§ **Exercise**
Copy task for the material below: print the line with "Learn more [link] (94, 1435)" and every line after it to the end, exactly as written, without the pictures.
Start of Working data
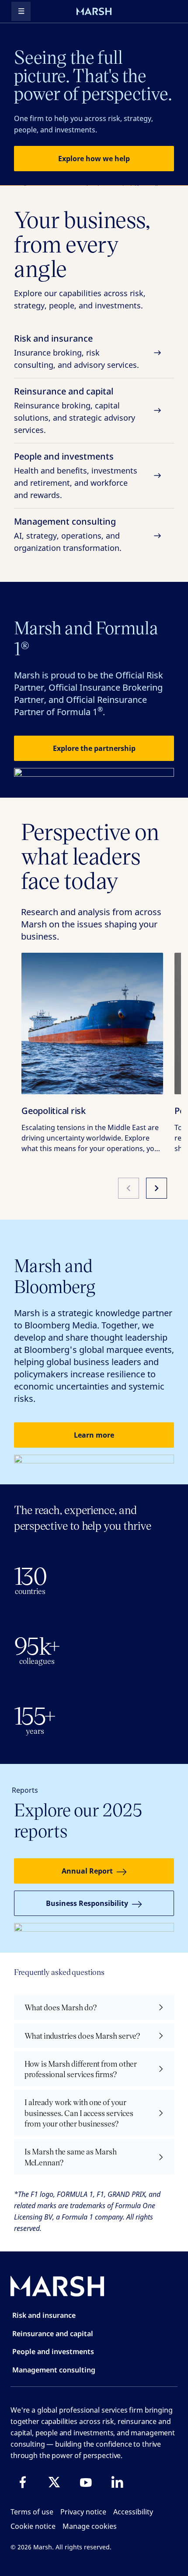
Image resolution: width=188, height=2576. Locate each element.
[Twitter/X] (54, 2482)
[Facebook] (22, 2482)
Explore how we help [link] (94, 158)
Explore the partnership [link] (94, 748)
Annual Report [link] (87, 1871)
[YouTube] (85, 2482)
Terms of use (31, 2512)
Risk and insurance (76, 351)
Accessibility (133, 2512)
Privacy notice (83, 2512)
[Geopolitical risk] (92, 1023)
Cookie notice (33, 2526)
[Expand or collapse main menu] (21, 11)
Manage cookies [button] (90, 2526)
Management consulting (68, 534)
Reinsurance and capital (74, 410)
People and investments (75, 475)
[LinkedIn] (117, 2482)
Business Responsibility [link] (87, 1903)
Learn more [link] (94, 1435)
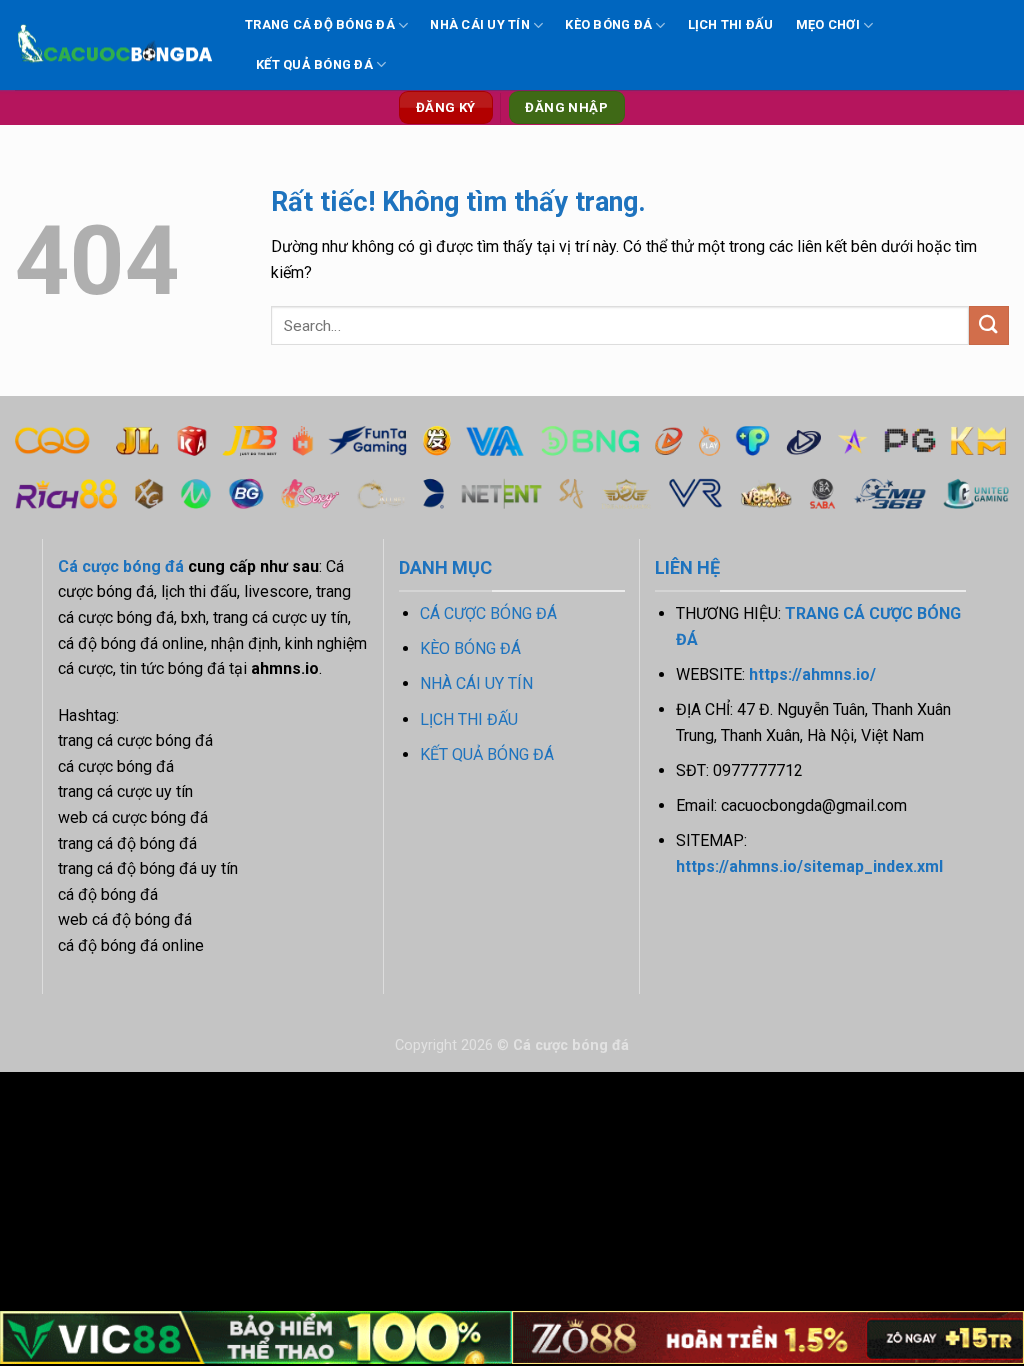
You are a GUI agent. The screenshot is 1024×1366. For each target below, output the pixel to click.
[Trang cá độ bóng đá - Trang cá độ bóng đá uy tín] (115, 45)
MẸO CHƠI (828, 24)
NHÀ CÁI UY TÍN (480, 24)
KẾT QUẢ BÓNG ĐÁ (314, 64)
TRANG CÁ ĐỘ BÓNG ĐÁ (320, 24)
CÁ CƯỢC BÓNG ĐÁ (488, 613)
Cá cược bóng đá (121, 566)
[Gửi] (989, 325)
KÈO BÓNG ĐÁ (608, 24)
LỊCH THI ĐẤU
End of Working data
§ **Finished task**
Learn more [link] (94, 1435)
You are a GUI agent. The screenshot is 1024×1366. For each target below, output the pixel to click.
[Trang cá độ bóng đá - Trang cá độ bóng đá uy tín] (115, 45)
MẸO CHƠI (828, 24)
NHÀ CÁI UY TÍN (480, 24)
KẾT QUẢ BÓNG ĐÁ (314, 64)
TRANG CÁ ĐỘ BÓNG ĐÁ (320, 24)
CÁ CƯỢC BÓNG ĐÁ (488, 613)
Cá cược bóng đá (121, 566)
[Gửi] (989, 325)
KÈO BÓNG ĐÁ (608, 24)
LỊCH THI ĐẤU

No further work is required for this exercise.